▸ List of tasks
(1) Answer these questions using the Nick Robinson biography, one answer per line, marked the same way:
(a) What role did he play in Goodnight Mister Tom?
(b) How old was he when he appeared in the West End transfer of An Inspector Calls?
(c) Who directed the Royal Shakespeare Company's production of Little Eyolf?
(2) Summarize the Nick Robinson biography in two sentences.
(3) Extend the Nick Robinson biography with new text that follows on from its final sentence.

▸ Selected text
[Start]

Nick Robinson is an English actor who has appeared regularly on British television, most famously as William Beech in Goodnight Mister Tom, starring John Thaw. He also played the lead in the television series Harry and the Wrinklies based upon the book of the same name by Alan Temperley, produced by Scottish Television. He has made a few other television programmes including an episode of Midsomer Murders and he was also in the film version of Tom's Midnight Garden. Other appearances include Ruth Rendell Mysteries, Urban Gothic and Down to Earth.

Career
He began his career in theatre and, at the age of 7, appeared in the West End transfer of An Inspector Calls, produced by the National Theatre, at the Aldwych Theatre. His next appearance was in Theatre De Complicite's production of The Caucasian Chalk Circle in the Olivier Theatre and on its national tour. He later played the title role in the Royal Shakespeare Company's production of Little Eyolf, directed by Adrian Noble.

[End]

▸ Material provided
[Start]

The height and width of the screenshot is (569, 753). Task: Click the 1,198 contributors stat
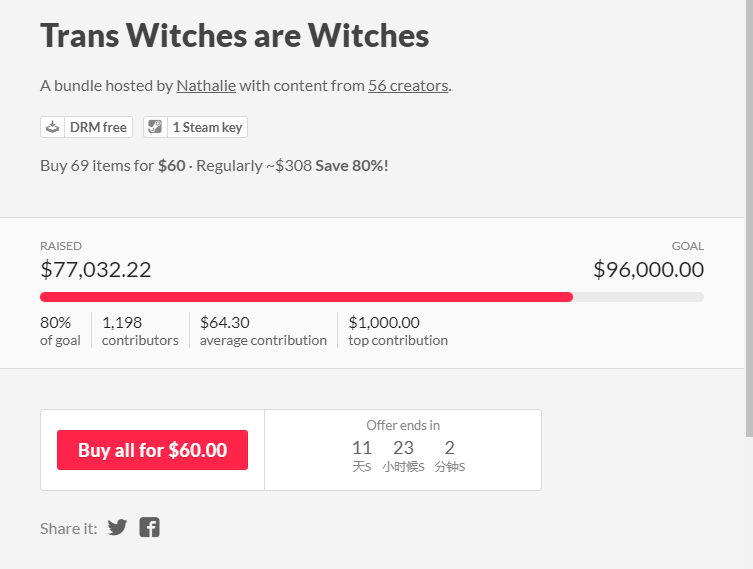coord(140,331)
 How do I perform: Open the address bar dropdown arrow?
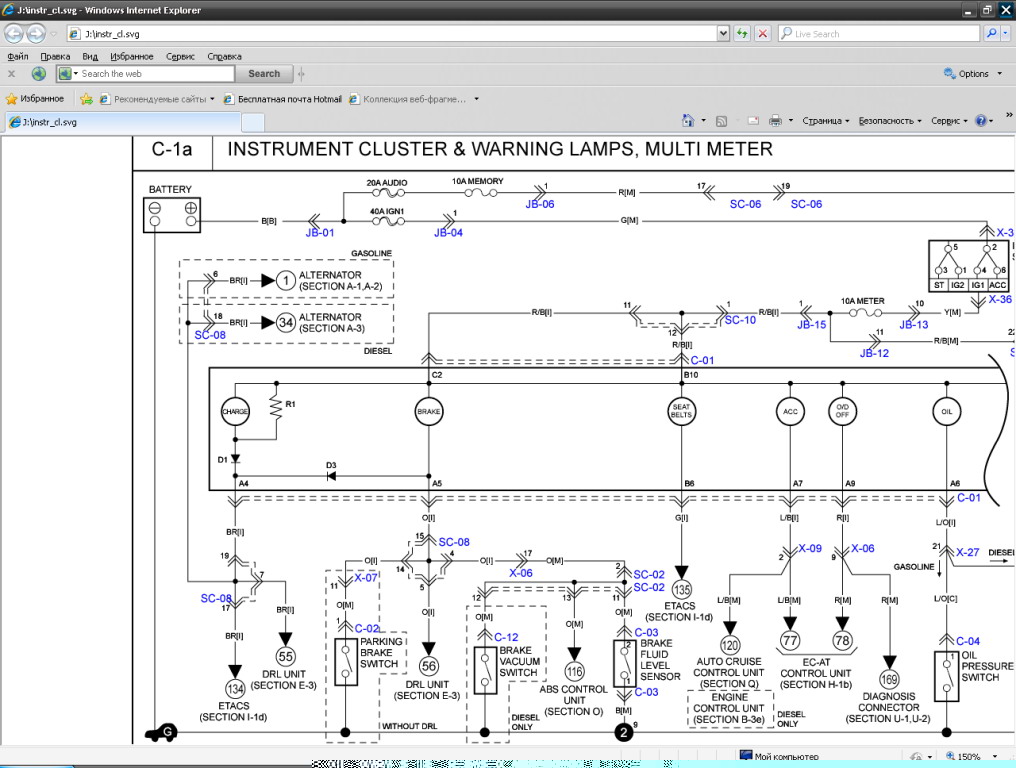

[End]

▸ The results
(1)
(a) William Beech
(b) 7
(c) Adrian Noble

(2) Nick Robinson is an English actor best known on British television as William Beech in Goodnight Mister Tom, and he also played the lead in Harry and the Wrinklies and appeared in the film version of Tom's Midnight Garden. He began his career in theatre, appearing at age 7 in the West End transfer of An Inspector Calls and later playing the title role in the Royal Shakespeare Company's Little Eyolf.

(3)
Robinson was most famous for his role in Goodnight Mister Tom. This won the awards of the Bafta for the Most Popular TV programme in 1998 voted for by readers of the Radio Times, Best Drama performance in 1999 and the Best ITV/Channel 5 Programme of 1998.

Robinson also works extensively as a producer; most recently he presented the UK premiere production of Rodgers and Hammerstein's State Fair directed by Thom Southerland, at the Trafalgar Studios in London's West End. Other credits include The Full Monty at the New Players Theatre, Calamity Jane at Upstairs at the Gatehouse, Singin' in the Rain at the Broadway Studio, Call Me Madam at Upstairs at the Gatehouse and The Unsinkable Molly Brown at the Landor Theatre. Later this year, Robinson will be producing the Pulitzer prize-winning play The Diary of Anne Frank.

Filmography
Goodnight Mister Tom (TV movie, 1998) as William Beech
Tom's Midnight Garden (1999) as Peter Long
Midsomer Murders (TV series) as Felix Bryce in episode Death's Shadow (1999)
Harry and the Wrinklies (TV series, 1999–2002) as Harry
Vatel (2000) as Colin
Ruth Rendell Mysteries (TV series) as Edward Devenish in episode Harm Done (2000)
Urban Gothic (TV series) as Jake in episode Old Nick (2000)
Ali and Danny (2002) as Danny 
Down to Earth (TV series) as Ronan Davies in episode Moving On (2003)

Personal life 
Robinson became engaged to Big Brother 2016 star Andy West on 25 December 2018.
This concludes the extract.